Castro afirma que esta deve ser a primeira de novas medidas brasileiras que podem prejudicar a vida do imigrante nos EUA. Com a atual política de aproximação entre os dois governos, ela espera mais parcerias no compartilhamento de informações entre os países e auxílio para avaliação sobre a concessão ou não de asilos a brasileiros. A advogada lembra que no último ano só foram concedidos 26 asilos a brasileiros, de um total de 1.546 pedidos analisados.
Comunidade com medo
O temor de que a maior aproximação entre os governos leve a prejuízos a imigrantes sem papéis nos EUA cresce na comunidade brasileira. A indicação do deputado federal Eduardo Bolsonaro (PSL-SP) ao posto de embaixador em Washington amplia esse cenário. Em março, o filho do presidente disse que os imigrantes brasileiros ilegais nos EUA são uma “vergonha” para o país.
— Vemos toda a comunidade com muito medo das políticas migratórias de Trump e o atual governo brasileiro, com sua aproximação a Washington, piora as coisas.
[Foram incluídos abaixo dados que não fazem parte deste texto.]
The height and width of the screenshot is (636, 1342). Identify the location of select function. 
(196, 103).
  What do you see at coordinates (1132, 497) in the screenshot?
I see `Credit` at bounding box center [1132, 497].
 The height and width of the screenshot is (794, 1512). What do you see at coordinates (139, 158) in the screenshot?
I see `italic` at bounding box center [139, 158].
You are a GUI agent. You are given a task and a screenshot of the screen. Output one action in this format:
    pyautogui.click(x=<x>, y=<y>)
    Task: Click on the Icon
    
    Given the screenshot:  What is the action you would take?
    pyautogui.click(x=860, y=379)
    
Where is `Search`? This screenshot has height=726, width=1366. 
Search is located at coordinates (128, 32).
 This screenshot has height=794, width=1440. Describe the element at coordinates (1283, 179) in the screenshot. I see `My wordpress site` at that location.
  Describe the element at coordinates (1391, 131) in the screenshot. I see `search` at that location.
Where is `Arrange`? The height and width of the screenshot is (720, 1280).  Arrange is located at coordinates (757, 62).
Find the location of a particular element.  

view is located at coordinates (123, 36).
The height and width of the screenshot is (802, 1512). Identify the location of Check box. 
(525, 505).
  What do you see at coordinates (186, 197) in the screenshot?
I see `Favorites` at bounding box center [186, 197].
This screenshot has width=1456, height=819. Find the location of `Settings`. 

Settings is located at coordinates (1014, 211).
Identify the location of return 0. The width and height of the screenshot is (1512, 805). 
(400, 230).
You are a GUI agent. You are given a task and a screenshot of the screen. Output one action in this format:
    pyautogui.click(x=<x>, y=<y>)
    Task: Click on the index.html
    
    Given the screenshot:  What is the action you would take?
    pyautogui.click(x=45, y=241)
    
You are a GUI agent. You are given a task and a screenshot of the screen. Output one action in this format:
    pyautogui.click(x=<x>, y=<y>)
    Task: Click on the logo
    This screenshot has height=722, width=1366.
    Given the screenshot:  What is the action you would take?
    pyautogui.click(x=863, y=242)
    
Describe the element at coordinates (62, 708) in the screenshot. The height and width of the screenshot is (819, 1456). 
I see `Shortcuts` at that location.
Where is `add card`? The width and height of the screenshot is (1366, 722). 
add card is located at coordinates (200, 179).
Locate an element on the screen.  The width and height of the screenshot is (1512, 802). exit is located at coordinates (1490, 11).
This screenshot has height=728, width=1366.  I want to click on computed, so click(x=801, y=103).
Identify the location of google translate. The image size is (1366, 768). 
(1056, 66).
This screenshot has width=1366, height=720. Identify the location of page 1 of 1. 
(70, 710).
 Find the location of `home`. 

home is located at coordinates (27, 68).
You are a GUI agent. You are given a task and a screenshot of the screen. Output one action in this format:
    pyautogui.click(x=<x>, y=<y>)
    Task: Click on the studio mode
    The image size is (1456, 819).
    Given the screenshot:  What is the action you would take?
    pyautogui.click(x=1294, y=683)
Muitos se sentem abandonados — afirmou Natalicia Tracy, diretora do Centro do Trabalhador Brasileiro em Boston.
“Caso a situação seja classificada como de natureza humanitária, os consulados deverão desconsiderar a expedição de atestado de nacionalidade. Sendo assim, não cabe falar em recusa por questão humanitária, já que eventual identificação de razões humanitárias é realizada a priori”, informou o ministério.
Entretanto O GLOBO revelou, há dois meses, o caso de Paul Fernando Schreiner, de 36 anos, que foi deportado após ter vivido 31 anos no país, pelo fato de seus pais adotivos não terem regularizado sua situação quando foi levado ao estado de Nebraska.
Em e-mail enviado ao GLOBO, o Itamaraty informa que o atestado já é utilizado em países como Austrália e Japão: “Os atestados de nacionalidade não constituem objeto de solicitação de outros Estados. Trata-se de obrigação do Estado brasileiro, como já se referiu acima, de oferecer marco legal seguro a seus nacionais deportados”.